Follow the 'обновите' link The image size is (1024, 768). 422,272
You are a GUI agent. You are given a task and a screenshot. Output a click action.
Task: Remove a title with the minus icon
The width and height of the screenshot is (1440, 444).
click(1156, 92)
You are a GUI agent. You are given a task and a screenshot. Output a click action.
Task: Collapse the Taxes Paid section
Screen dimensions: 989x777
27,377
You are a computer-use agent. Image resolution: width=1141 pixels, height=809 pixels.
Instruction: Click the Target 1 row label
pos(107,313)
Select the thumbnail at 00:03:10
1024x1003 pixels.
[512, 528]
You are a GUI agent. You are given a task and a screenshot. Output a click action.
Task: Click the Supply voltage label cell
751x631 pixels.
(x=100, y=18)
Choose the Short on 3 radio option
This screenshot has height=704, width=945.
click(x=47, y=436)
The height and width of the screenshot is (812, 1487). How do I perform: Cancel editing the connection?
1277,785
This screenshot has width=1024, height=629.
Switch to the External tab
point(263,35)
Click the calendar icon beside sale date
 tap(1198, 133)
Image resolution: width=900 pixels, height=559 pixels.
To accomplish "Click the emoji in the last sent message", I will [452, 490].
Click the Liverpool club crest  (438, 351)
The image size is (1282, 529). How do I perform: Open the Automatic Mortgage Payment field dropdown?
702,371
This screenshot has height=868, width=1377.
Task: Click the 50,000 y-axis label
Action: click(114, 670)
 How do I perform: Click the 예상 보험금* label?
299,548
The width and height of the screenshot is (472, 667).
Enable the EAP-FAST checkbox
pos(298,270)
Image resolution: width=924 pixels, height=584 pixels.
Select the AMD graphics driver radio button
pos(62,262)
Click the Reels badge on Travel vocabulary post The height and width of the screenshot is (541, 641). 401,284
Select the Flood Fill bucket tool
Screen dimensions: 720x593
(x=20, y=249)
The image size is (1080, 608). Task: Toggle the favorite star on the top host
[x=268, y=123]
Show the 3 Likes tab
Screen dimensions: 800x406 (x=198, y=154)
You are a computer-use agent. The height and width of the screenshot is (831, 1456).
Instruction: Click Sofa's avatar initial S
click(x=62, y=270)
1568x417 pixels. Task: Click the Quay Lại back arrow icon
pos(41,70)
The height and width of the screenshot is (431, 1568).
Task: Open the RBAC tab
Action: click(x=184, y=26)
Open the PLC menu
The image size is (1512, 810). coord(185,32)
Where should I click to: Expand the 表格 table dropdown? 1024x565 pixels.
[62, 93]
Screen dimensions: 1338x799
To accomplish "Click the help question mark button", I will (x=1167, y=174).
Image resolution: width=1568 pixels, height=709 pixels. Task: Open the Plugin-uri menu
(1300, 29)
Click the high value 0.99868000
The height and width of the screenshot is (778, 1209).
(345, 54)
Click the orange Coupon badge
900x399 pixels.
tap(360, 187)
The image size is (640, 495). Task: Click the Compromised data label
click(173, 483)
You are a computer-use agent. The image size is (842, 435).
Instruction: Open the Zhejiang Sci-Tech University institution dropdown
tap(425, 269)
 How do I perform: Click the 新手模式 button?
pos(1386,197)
* * * * * * *
WHAT THE TASK REQUIRES:
Your answer should be the records above, set down exactly.

TASK ANSWER:
Follow the 'обновите' link The image size is (1024, 768). 422,272
You are a GUI agent. You are given a task and a screenshot. Output a click action.
Task: Remove a title with the minus icon
The width and height of the screenshot is (1440, 444).
click(1156, 92)
You are a GUI agent. You are given a task and a screenshot. Output a click action.
Task: Collapse the Taxes Paid section
Screen dimensions: 989x777
27,377
You are a computer-use agent. Image resolution: width=1141 pixels, height=809 pixels.
Instruction: Click the Target 1 row label
pos(107,313)
Select the thumbnail at 00:03:10
1024x1003 pixels.
[512, 528]
You are a GUI agent. You are given a task and a screenshot. Output a click action.
Task: Click the Supply voltage label cell
751x631 pixels.
(x=100, y=18)
Choose the Short on 3 radio option
This screenshot has height=704, width=945.
click(x=47, y=436)
The height and width of the screenshot is (812, 1487). How do I perform: Cancel editing the connection?
1277,785
This screenshot has width=1024, height=629.
Switch to the External tab
point(263,35)
Click the calendar icon beside sale date
 tap(1198, 133)
Image resolution: width=900 pixels, height=559 pixels.
To accomplish "Click the emoji in the last sent message", I will [452, 490].
Click the Liverpool club crest  (438, 351)
The image size is (1282, 529). How do I perform: Open the Automatic Mortgage Payment field dropdown?
702,371
This screenshot has height=868, width=1377.
Task: Click the 50,000 y-axis label
Action: click(114, 670)
 How do I perform: Click the 예상 보험금* label?
299,548
The width and height of the screenshot is (472, 667).
Enable the EAP-FAST checkbox
pos(298,270)
Image resolution: width=924 pixels, height=584 pixels.
Select the AMD graphics driver radio button
pos(62,262)
Click the Reels badge on Travel vocabulary post The height and width of the screenshot is (541, 641). 401,284
Select the Flood Fill bucket tool
Screen dimensions: 720x593
(x=20, y=249)
The image size is (1080, 608). Task: Toggle the favorite star on the top host
[x=268, y=123]
Show the 3 Likes tab
Screen dimensions: 800x406 (x=198, y=154)
You are a computer-use agent. The height and width of the screenshot is (831, 1456).
Instruction: Click Sofa's avatar initial S
click(x=62, y=270)
1568x417 pixels. Task: Click the Quay Lại back arrow icon
pos(41,70)
The height and width of the screenshot is (431, 1568).
Task: Open the RBAC tab
Action: click(x=184, y=26)
Open the PLC menu
The image size is (1512, 810). coord(185,32)
Where should I click to: Expand the 表格 table dropdown? 1024x565 pixels.
[62, 93]
Screen dimensions: 1338x799
To accomplish "Click the help question mark button", I will (x=1167, y=174).
Image resolution: width=1568 pixels, height=709 pixels. Task: Open the Plugin-uri menu
(1300, 29)
Click the high value 0.99868000
The height and width of the screenshot is (778, 1209).
(345, 54)
Click the orange Coupon badge
900x399 pixels.
tap(360, 187)
The image size is (640, 495). Task: Click the Compromised data label
click(173, 483)
You are a computer-use agent. The image size is (842, 435).
Instruction: Open the Zhejiang Sci-Tech University institution dropdown
tap(425, 269)
 How do I perform: Click the 新手模式 button?
pos(1386,197)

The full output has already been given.